Diante do pressuposto, a halitose é uma condição afetada por diversos fatores independentes, apresentando um desafio de atuação multiprofissional com uma abordagem multifatorial e racional, sendo essencial para obtenção de resultados satisfatórios. E a abordagem clínica diante de uma boa anamnese deve ser cuidadosa e nenhuma evidência deve ser ignorada, já que a literatura destaca as muitas ênfases que são dadas para a alteração do hálito fétido bucal e poucos relatos quanto as outras origens, passando muita das vezes desapercebidas por cirurgiões-dentistas e médicos.
Muitos profissionais da área da saúde quando deparados com pacientes queixando-se de halitose tomam como conduta primária o encaminhamento a gastroenterologistas, e também a grande maioria dos pacientes buscam o primeiro atendimento a este profissional da saúde, que os submetem ao exame de endoscopia, na maioria das vezes desnecessariamente. Embora exista um esforço em associar a infecção por H. Pylori e halitose, ainda não existem comprovações quando a isto, não justificando a endoscopia de rotina na busca como a causa principal.

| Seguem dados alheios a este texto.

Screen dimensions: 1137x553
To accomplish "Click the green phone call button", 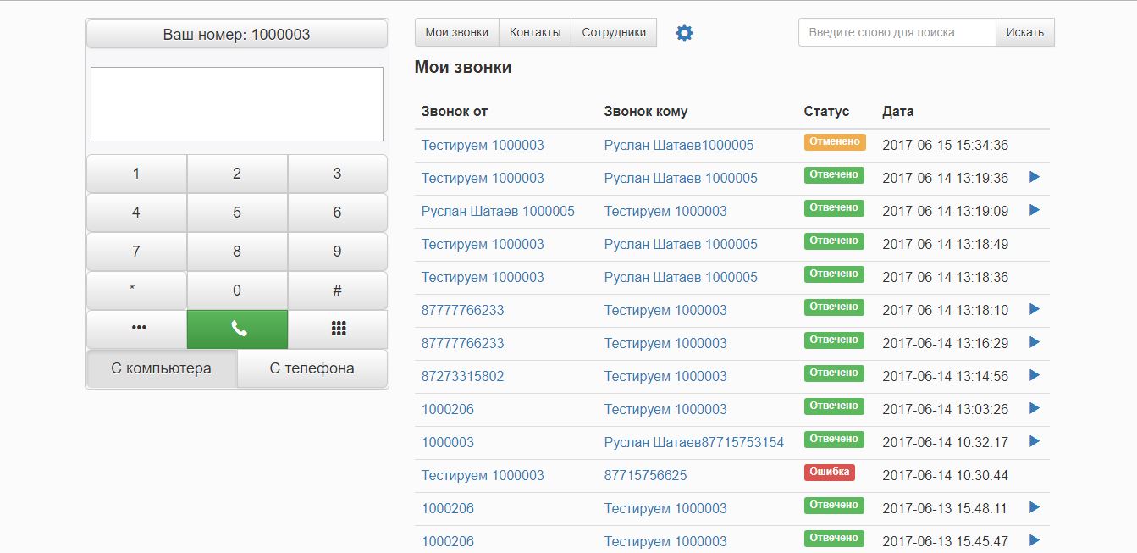I will (x=237, y=329).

A grande maioria dos casos de halitose pode ser diagnosticado e tratado por um cirurgião-dentista qualificado, pois este caracteriza o profissional da saúde que mais tem contato com a boca e que, acredita-se que 80% a 90% dos odores desagradáveis do hálito origine-se da boca, e um pequeno percentual de aproximadamente 10% de outras origens: 8% do trato respiratório, 1% trato gastrointestinal e 1% outras.
Com base em uma apurada anamnese, exame clínico, complementares, uso de aparelhos auxiliares, técnicas de higienização, e principalmente a eliminação da causa principal se faz necessário para o paciente com diagnóstico de halitose, seja ela qual for a causa principal. O profissional possui uma gama possibilidades de busca do diagnóstico e indicação para o correto tratamento, que pode partir desde a remoção da causa (processo carioso, inflamatório, periodontais, métodos auxiliares com raspadores de língua, uso diário do fio dental, e até mesmo uso de colutórios bacterianos como a clorexidina) até a manutenção e prevenção para uma saúde bucal de qualidade.
A problemática sobre o mau hálito representa uma questão que tem levado diversos autores a publicarem suas obras sobre o tema, uma vez que consiste na preocupação de grande número de pessoas, tornando-se um problema de saúde pública, com causas multifatoriais e diagnóstico complexo. Além disso, a halitose afeta as relações pessoais e sociais, podendo originar preocupações, não só em relação à saúde, mas também alterações psicológicas, levando os indivíduos ao isolamento.
Na hora de buscar tratamento é bastante comum que as pessoas não saibam a qual profissional recorrer. Um dos motivos é que culturalmente a alteração do hálito está associada pela maioria à problemas estomacais ou a falta de higiene bucal. Na verdade, alterações no hálito provocadas pelo estômago respondem apenas a cerca de 2% dos casos. 90% tem origem bucal e as causas podem ir muito além de questões relacionadas a higiene. Por isso, o cirurgião-dentista qualificado é o profissional indicado para diagnóstico e tratamento. Embora existam situações onde uma integração entre a área odontológica e outros profissionais de saúde sejam necessárias, em especial para o tratamento da halitose extra bucal, o cirurgião-dentista qualificado está preparado para diagnosticar, orientar e acompanhar estes casos.